Now, here’s the thing: For me, I don’t have an “everyone else should do better at this” attitude, because I’m just as bad as everyone else. I live in my head. It’s easy for me to live theoretically, but not move beyond theory. And this won’t do, because, as Martyn Lloyd-Jones put it well in Seeking the Face of God, “People are not interested in something theoretical.”
The thing that always convinces people is reality. If they see there is something about our lives, a certain quality, a certain calmness and equanimity, the ability to be more than conquerors in every kind of circumstance, if they see that when everything is against us, we still triumphantly prevail whereas they do not, they will become interested in what we have. They will want to know more about it. I am convinced, therefore, that the greatest need today is Christian people who know and manifest the fact that they know the living God, to whom His “loving-kindness is better than life.” In other words, nothing is more important than an assurance of salvation. (122)
This is what we’re to be about, isn’t it? We’re to be people whose knowledge and love for the Lord are clearly visible. Who recognize that salvation is truly of grace and live like it’s true. So what does that look like?

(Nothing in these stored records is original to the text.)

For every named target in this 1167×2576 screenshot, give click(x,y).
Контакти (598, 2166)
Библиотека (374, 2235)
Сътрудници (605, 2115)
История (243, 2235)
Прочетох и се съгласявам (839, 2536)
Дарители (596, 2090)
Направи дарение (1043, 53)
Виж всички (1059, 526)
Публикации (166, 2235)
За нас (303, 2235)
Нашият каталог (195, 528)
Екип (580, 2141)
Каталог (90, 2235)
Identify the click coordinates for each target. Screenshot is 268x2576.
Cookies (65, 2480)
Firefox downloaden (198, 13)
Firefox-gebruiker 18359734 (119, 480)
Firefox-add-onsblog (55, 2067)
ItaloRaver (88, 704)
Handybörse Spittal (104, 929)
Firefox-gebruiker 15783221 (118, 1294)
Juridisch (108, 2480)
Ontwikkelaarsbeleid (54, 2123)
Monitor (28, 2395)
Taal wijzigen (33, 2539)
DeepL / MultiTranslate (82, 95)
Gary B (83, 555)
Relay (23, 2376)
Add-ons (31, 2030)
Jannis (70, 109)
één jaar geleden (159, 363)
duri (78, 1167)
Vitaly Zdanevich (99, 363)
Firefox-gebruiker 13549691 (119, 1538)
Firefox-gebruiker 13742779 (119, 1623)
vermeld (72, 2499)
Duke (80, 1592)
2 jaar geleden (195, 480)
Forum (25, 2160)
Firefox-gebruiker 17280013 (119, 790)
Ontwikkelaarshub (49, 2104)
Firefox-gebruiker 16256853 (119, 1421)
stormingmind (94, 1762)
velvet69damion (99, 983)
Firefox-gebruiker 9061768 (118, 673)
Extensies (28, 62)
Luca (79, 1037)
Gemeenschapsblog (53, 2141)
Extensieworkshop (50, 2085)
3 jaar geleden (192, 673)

It means we quit running around as though we’ve got to do “enough” in order to earn God’s continued love. It means we speak up about our faith with confidence, at the right times and the right ways, not to beat people over the head with the gospel, but because we speak about what we care about. We don’t pretend we’ve got all the answers to every question, because we don’t. And we do our best to be honest about the fact that we’re totally going to blow it on nearly everything I’ve just said. And we can do that because we know that we are secure in the loving-kindness of our Savior.
That’s a little bit of what it looks like to live as something more than a theoretical Christian. And a theoretical Christian is exactly what we must not be. The world doesn’t have time for it, and neither do we.